Broadcasting watchdog Ofcom is to investigate Channel 4 after an extended outage over its subtitle services.

The broadcaster experienced several major outages late last year, caused by issues at the centre which handles its playout services.

Its subtitling, signing and audio descriptions were all affected, prompting the National Deaf Children’s Society to call for action.

Channel 4 told the BBC it was sorry for “significant impact” of the outage.

‘Fell short’

A statement from Ofcom said: “We have found that Channel 4 managed to meet the statutory requirement to subtitle 90% of its programme hours over 2021 on most programmes.

“It also met its requirements for audio description and signing.”
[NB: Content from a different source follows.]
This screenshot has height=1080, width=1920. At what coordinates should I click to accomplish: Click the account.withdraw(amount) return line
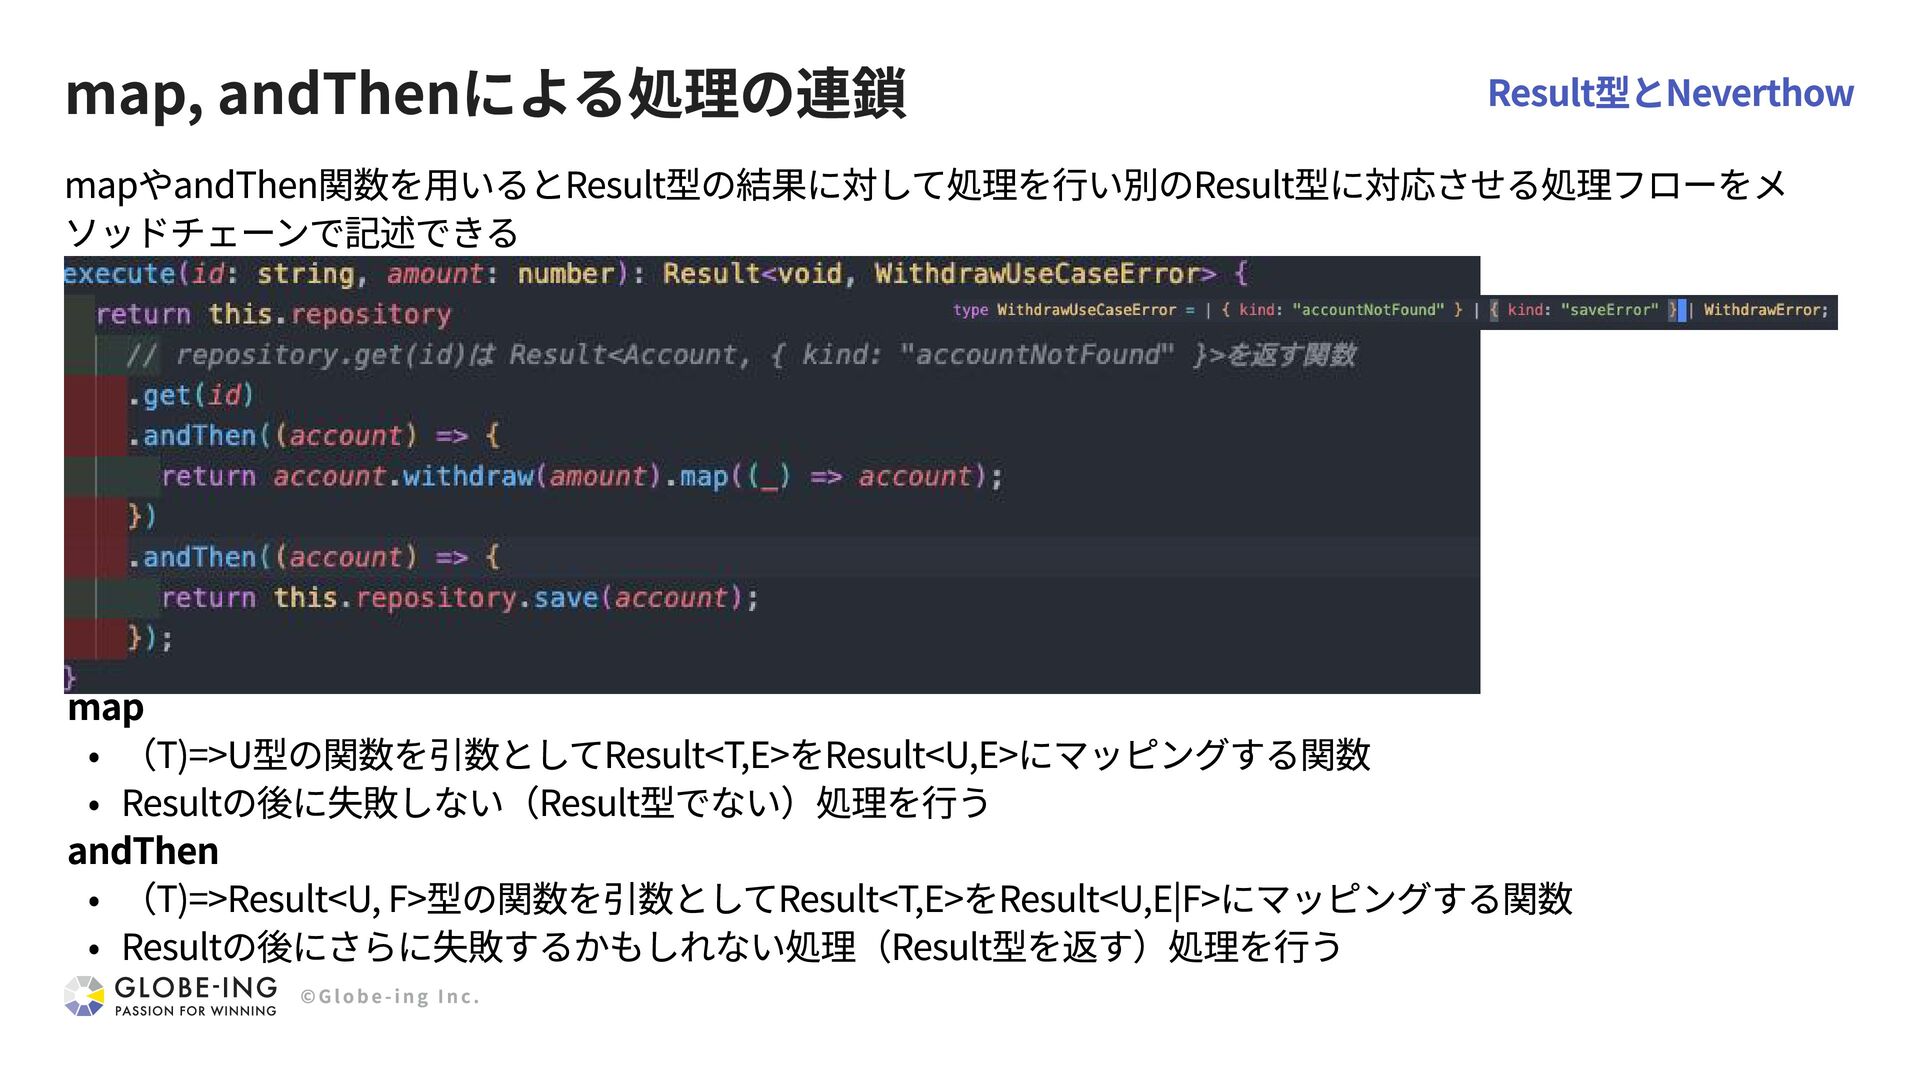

But the media watchdog added: “However, Channel 4 fell short of its subtitling quota on Freesat, a satellite TV platform used by around two million UK homes.”

The issues originally arose in September after a fire suppression system was triggered at the broadcast centre of Red Bee Media, causing severe damage.

The “extended outage” of Channel 4’s broadcast channels was not fully resolved until November.

In a statement to BBC News on Friday, a Channel 4 spokeswoman said: “We apologise for the significant impact the Red Bee Media incident had on our access services.

“Channel 4 would like to reassure our audiences that we have thoroughly reviewed the resilience of our systems to ensure that such a catastrophic event cannot harm our ability to deliver these essential services in the future.

“Whilst we have not met our own high standards in 2021, we still delivered all of our overall statutory obligations and we are once again offering market-leading access services,” she added.

Ofcom “remains very concerned” about the incident, which it said resulted in a “lengthy outage to Channel 4’s access services provision and also wider disruption to its general broadcasts on all platforms”.

The authority is now reviewing Channel 4’s transmission arrangements and back-up facilities that were in the place at the time, and what they have done about it since.

It noted how the broadcaster’s “access services” are relied on “by millions, including deaf, hard-of-hearing, blind and partially-sighted people, to watch and listen to television”.